Es war wirklich, wirklich beunruhigend, dass Galbatorix im Eingangsbereich seiner Residenz tödliche Fallen verwendete. Abgesehen davon, dass es mich noch viel weniger sein Besucher sein wollen ließ, stand es im Widerspruch zu all dem, was ich über ihn zu wissen geglaubt hatte. Oromis hatte gesagt, dass Galbatorix es sich zum Ziel gesetzt hatte, mich zu fangen, und dass er seine Ziele niemals aufgab, nur weil der Weg dorthin schwierig war. Den gesamten Krieg über hatte alles danach geschrieen, dass er mich nicht töten wollte. Aus den Geistern der Soldaten hatte ich sogar gehört, dass ihnen mit schlimmerem als der Todesstrafe gedroht worden war, sollte einer von ihnen es wagen, mich zu töten. Und jetzt kamen auf einmal diese Fallen, von denen schon die ersten beiden hätten tödlich sein können.

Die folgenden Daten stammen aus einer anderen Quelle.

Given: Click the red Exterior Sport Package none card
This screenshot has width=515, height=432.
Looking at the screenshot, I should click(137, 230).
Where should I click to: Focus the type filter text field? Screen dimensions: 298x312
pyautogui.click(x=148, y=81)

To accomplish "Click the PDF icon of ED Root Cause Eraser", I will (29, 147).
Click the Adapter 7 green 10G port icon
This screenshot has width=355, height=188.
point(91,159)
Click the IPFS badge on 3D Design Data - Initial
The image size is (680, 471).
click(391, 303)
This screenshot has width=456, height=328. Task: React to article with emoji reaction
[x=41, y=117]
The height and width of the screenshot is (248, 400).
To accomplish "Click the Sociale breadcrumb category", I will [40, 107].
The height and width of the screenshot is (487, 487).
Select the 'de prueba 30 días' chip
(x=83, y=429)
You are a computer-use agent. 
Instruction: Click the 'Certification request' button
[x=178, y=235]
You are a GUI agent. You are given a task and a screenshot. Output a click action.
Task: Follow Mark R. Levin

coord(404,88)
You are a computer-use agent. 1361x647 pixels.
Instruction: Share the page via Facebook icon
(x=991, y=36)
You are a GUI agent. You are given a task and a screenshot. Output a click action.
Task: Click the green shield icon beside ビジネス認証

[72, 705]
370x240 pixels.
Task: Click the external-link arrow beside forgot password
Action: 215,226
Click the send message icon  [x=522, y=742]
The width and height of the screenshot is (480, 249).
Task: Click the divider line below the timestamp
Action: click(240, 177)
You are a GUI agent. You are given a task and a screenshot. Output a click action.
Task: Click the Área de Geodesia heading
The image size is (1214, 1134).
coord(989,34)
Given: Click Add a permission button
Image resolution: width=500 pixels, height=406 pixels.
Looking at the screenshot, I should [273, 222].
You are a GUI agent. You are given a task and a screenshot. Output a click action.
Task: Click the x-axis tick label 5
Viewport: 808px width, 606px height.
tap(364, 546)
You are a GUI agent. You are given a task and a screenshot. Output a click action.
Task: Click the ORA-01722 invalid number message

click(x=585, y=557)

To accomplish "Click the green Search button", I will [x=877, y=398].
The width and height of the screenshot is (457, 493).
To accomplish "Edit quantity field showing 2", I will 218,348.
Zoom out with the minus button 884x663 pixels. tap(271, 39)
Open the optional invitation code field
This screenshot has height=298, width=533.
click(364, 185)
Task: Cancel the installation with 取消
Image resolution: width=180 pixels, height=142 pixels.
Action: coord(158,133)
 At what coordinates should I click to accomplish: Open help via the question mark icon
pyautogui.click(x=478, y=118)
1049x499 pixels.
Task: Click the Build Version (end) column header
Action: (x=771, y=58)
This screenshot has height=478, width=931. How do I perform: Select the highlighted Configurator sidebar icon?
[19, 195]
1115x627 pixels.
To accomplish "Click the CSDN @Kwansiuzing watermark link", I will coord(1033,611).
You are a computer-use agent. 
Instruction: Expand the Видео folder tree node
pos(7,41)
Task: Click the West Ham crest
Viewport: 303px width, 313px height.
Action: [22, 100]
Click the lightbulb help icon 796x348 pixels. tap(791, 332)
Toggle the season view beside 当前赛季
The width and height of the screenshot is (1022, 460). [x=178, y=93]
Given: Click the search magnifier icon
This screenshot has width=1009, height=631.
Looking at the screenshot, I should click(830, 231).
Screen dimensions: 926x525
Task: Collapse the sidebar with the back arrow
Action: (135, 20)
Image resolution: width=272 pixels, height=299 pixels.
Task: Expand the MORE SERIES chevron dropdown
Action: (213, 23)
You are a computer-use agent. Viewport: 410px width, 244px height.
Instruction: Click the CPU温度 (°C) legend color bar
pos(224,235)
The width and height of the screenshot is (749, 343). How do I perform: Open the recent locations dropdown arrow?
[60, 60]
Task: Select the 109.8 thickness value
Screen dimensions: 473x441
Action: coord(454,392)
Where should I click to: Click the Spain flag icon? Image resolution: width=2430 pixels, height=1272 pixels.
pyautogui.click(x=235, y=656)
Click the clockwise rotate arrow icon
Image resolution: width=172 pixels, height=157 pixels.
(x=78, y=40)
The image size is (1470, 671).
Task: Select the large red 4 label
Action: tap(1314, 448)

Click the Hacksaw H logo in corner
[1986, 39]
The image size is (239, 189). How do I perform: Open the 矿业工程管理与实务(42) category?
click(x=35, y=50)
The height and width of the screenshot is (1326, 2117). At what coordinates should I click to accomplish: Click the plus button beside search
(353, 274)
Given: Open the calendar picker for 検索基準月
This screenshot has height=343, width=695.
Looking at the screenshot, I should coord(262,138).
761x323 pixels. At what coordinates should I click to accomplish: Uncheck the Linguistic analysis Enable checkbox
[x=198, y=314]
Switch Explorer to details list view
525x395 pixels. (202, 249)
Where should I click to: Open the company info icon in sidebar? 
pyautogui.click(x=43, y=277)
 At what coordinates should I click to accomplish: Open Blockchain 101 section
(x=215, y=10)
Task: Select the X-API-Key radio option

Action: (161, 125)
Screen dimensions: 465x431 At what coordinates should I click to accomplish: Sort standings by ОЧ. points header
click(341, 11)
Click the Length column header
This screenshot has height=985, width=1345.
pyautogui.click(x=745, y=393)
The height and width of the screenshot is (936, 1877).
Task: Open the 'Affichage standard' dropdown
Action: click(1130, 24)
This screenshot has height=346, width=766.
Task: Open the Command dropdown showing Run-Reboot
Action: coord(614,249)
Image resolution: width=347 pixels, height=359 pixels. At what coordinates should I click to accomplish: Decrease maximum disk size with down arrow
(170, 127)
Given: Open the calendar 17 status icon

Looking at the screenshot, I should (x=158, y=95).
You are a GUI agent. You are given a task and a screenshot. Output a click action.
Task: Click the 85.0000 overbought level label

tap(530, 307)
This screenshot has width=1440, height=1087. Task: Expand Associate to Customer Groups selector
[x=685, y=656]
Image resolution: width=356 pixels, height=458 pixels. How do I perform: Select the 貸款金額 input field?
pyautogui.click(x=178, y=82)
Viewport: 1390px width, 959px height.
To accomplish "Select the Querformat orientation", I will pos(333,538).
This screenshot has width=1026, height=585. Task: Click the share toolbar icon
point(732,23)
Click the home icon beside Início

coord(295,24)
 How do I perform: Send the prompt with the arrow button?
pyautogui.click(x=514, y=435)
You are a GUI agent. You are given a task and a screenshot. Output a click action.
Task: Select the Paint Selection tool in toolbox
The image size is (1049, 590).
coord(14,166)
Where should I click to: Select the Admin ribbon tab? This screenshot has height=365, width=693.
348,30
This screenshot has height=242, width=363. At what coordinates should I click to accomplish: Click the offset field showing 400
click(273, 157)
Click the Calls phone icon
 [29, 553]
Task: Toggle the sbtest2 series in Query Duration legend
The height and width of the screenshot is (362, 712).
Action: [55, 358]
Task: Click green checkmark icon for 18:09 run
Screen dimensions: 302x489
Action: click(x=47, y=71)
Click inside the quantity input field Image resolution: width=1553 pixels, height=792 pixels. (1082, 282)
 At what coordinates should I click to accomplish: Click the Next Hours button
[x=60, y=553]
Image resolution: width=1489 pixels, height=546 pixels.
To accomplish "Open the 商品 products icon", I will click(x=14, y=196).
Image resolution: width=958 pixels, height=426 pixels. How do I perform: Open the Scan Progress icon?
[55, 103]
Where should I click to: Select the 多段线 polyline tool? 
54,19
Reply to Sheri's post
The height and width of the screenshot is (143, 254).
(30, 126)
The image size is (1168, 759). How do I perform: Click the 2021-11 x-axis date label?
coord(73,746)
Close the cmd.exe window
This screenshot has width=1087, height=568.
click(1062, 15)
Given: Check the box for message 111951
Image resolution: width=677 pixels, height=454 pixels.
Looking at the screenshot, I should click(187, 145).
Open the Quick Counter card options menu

Jede Einschätzung, die wir im Voraus zu einem möglichen Plan gemacht hatten, war damit mehr als nur hinfällig. Ein gewisses Stück Nervosität kehrte wieder zurück, dass mich zuvor wenigstens einige Minuten in Ruhe gelassen hatte, da ich auf andere Dinge konzentriert gewesen war.

Als dann auch noch das Brüllen hinter uns ertönte, drehte ich mich hastig um und sah gerade noch so, wie ein roter Schuppenberg in den Eingang hinein flog. Als ich die Szene später noch einmal vor meinem inneren Auge vorbei ziehen ließ, hatte ich festgestellt, dass Dorns Landung alles andere als sanft und kontrolliert gewesen war. Das hätte eigentlich mein Hinweis sein müssen. So jedoch war ich zu sehr im Tunnelblick auf potentielle Gefahren konzentriert, um das festzustellen.

Stattdessen listete ich mögliche Szenarien vor meinem inneren Auge auf. Alle drehten sich in irgendeiner Form darum, dass Glaedr und Oromis Leichen nun den Hügelkamm zierten. Sofort fuhr Angst durch mich und all die Unsicherheiten wurden noch stärker. Das lief alles ganz und garnicht wie erwartet. „Natürlich läuft es nicht nach Plan. Aber wann war das das letzte Mal so?", erinnerte mich Saphira in meinen Gedanken. Noch waren wir nicht in einem Kampf, deshalb waren unsere Gedanken verbunden. Ich konnte in dem Moment nicht verstehen, wie sie eine so optimistische Sichtweise behalten konnte, aber es war schon oft so gewesen, dass sie nachdachte, wenn ich von meinen Gefühlen übermannt wurde. Umgekehrt natürlich genauso, damit hatte schließlich alles angefangen. Mit ihrer Flucht vor den Ra'zac.

Sicherlich, meine Entscheidung hätte uns vermutlich das Leben gekostet, aber ich hatte nachgedacht, bevor ich versucht hatte, das Falsche zu tun. So glich sich das immer wieder aus. Vielleicht würde es dieses Mal ja auch die richtige Entscheidung sein.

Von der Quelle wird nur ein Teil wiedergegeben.